Özcesi Rusya Savunma Bakanı Sergey Şoygu ve Rusya Genelkurmay başkanı Valeriy Gerasimov ile video-konferans görüşmelerine, Moskova'da ağırlanmalara, Rus generallerin Qamişlo'ya ziyaretler yapıp poz vermeleri siyaset üretme noktasında yanılgılara yol açabiliyor.
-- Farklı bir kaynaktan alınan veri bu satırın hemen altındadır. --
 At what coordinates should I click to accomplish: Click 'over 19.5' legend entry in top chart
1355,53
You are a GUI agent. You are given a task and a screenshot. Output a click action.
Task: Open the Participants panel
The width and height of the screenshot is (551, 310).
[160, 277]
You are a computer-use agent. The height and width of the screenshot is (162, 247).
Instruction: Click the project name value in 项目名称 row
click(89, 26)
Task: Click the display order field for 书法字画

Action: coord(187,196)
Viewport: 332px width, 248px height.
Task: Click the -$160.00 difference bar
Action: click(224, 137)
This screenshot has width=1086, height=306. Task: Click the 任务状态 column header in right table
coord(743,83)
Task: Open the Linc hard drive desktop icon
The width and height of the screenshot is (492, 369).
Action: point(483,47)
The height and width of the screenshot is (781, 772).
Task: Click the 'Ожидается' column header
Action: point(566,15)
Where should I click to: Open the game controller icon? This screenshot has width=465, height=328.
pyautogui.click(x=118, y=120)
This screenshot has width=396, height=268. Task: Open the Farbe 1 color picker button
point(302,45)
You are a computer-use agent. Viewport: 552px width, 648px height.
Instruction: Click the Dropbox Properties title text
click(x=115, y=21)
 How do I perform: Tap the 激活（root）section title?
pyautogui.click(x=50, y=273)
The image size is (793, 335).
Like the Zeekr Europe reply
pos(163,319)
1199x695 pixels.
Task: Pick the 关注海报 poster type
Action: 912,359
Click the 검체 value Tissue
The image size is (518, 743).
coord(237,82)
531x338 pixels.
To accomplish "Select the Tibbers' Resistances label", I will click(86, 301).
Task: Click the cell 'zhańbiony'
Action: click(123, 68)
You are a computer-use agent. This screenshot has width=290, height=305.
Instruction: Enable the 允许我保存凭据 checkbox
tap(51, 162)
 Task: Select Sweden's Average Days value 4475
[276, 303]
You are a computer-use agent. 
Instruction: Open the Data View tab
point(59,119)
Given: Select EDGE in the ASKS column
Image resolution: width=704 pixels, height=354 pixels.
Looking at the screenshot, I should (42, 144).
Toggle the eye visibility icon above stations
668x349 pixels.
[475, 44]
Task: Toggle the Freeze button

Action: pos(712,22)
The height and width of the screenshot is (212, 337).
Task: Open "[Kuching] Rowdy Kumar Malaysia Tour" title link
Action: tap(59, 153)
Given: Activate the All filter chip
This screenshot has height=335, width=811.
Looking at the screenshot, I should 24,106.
Hasılı Rusya'nın stratejisinin süzgeç okuması yapıldığında Rusya'nın Suriye'de asimetrik stratejiler geliştirdiği görülebilir. Lavrov-Putin Rusyası her tarafa yönelik hamleler yapıyor. Sık sık hassas noktaları gösteriyor hem Kürtlere, hem Türkiye’ye hem İran'a. Ardından dediğini yapmalarını bekliyor, ona göre sektirmeden pozisyon değiştiriyor. Olaylar hangi aktör olursa olsun Putin-Lavtov yönetimiyle bir konuda temas halinde olacaksa çok dikkatli olması, alternatif planını yedekte tutması gerektiğine işaret ediyor.